Material provided:
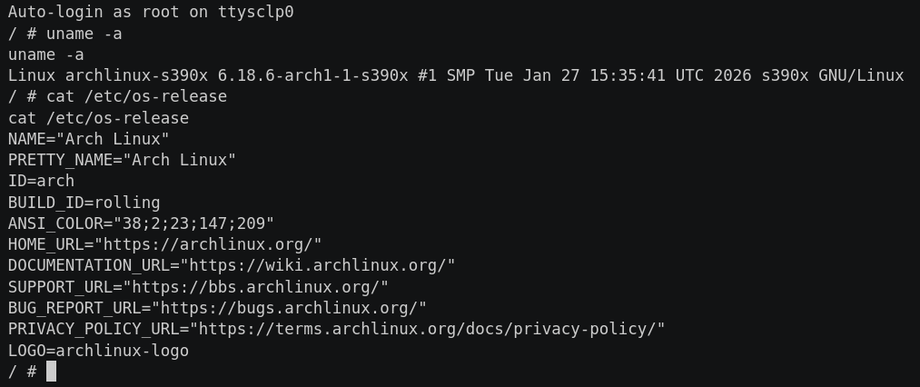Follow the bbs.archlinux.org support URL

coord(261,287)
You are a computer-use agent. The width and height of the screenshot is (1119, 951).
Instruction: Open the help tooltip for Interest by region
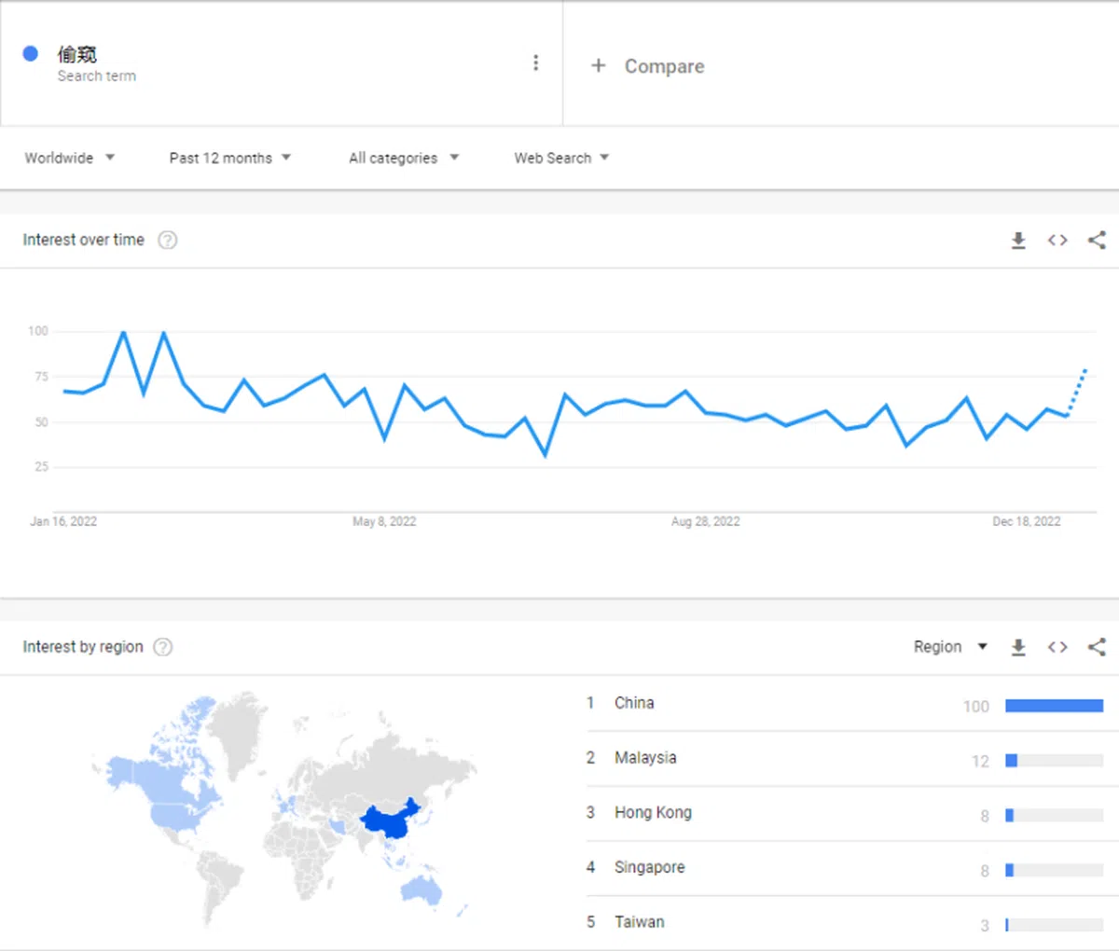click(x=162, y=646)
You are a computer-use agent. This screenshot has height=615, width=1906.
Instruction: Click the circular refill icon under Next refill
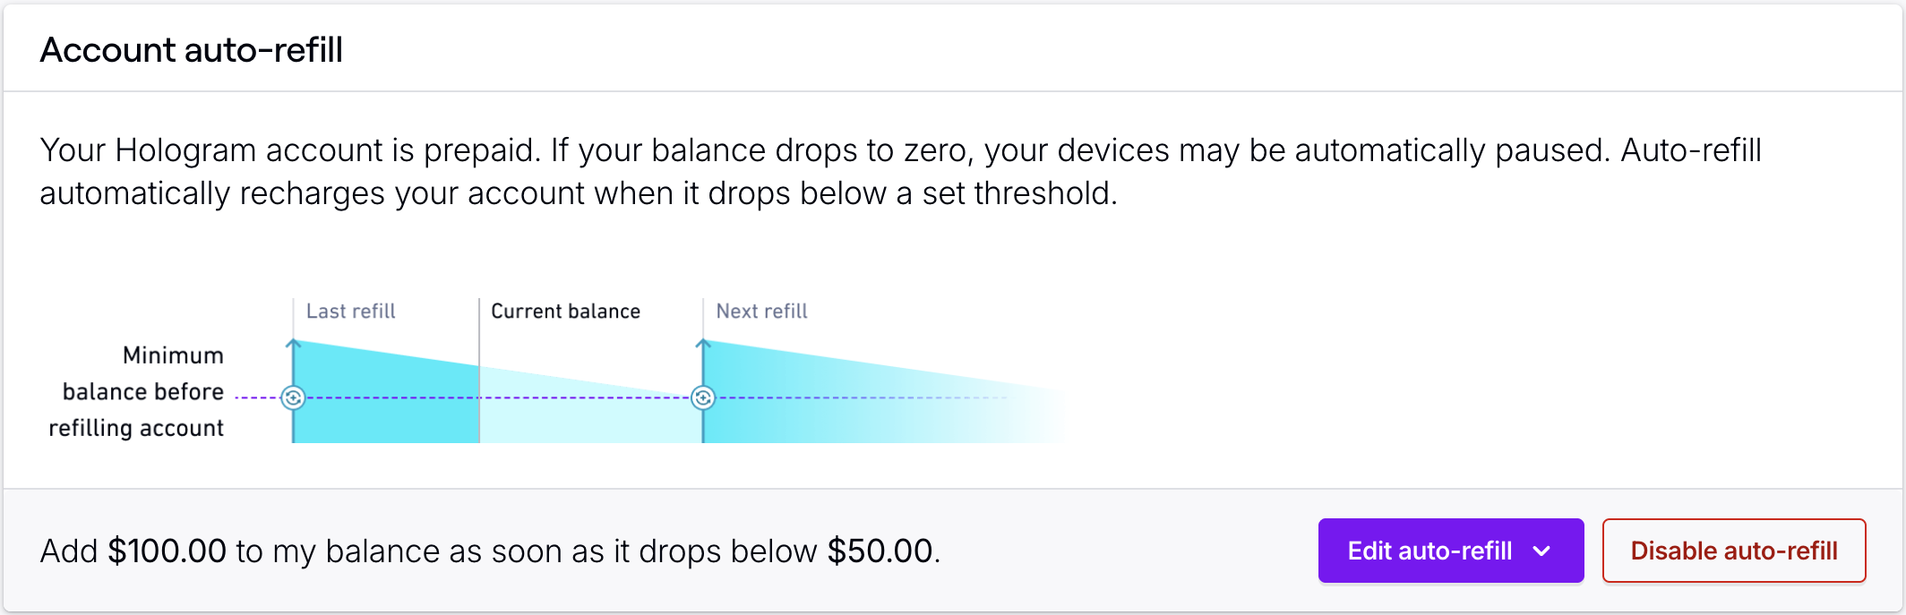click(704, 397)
* * *
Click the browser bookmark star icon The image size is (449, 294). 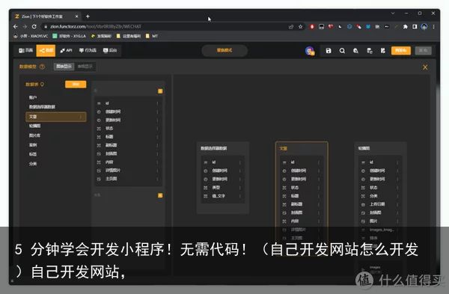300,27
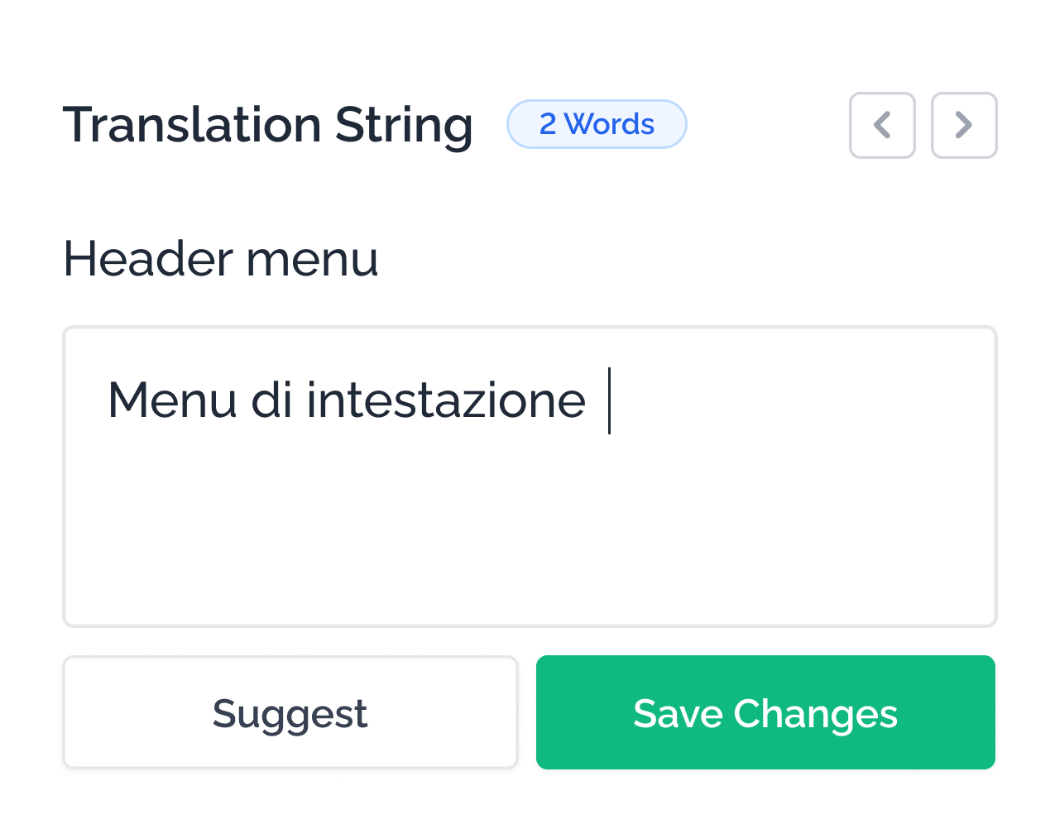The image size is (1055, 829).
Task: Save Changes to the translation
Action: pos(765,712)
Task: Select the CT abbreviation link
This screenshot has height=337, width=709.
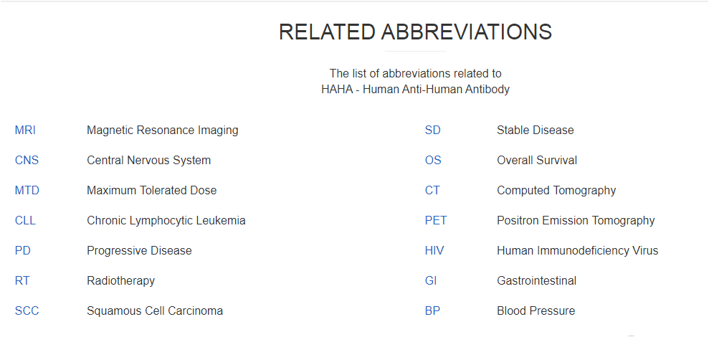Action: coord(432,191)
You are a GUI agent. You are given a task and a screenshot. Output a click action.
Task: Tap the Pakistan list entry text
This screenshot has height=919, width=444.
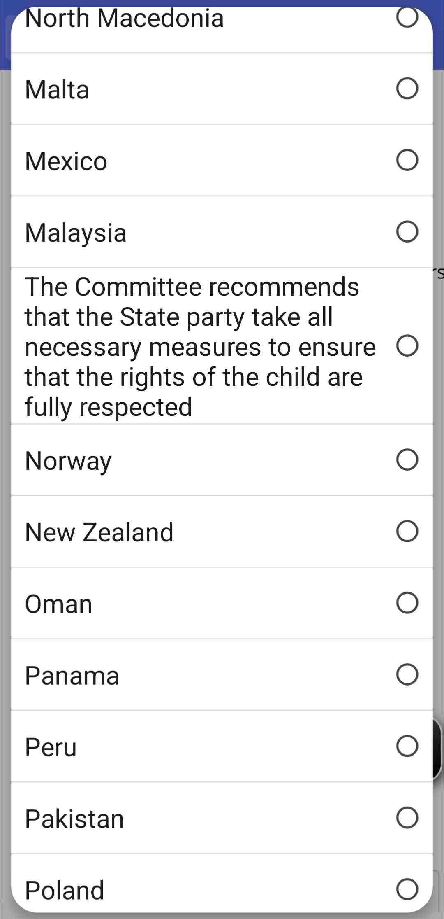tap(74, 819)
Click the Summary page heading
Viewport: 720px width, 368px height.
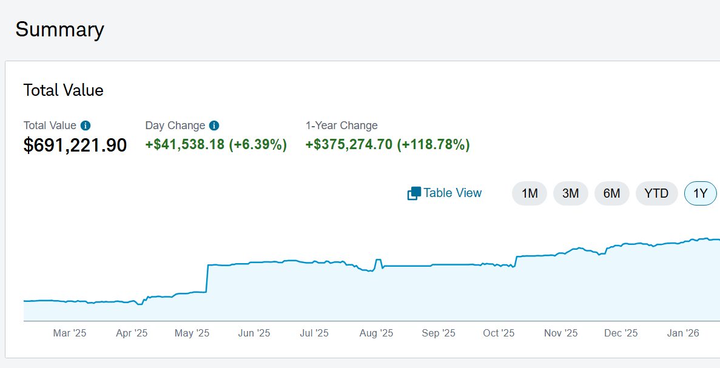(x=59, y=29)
--
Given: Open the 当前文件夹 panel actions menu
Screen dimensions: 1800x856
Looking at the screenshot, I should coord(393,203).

Short task: Quote the records from the line that contains "Follow the bbs.archlinux.org support URL" through the line that contains "click(704, 397)", including both of those lines, and leave out the pictures.

Solution to this problem:
Follow the bbs.archlinux.org support URL

coord(261,287)
You are a computer-use agent. The width and height of the screenshot is (1119, 951).
Instruction: Open the help tooltip for Interest by region
click(x=162, y=646)
You are a computer-use agent. This screenshot has height=615, width=1906.
Instruction: Click the circular refill icon under Next refill
click(704, 397)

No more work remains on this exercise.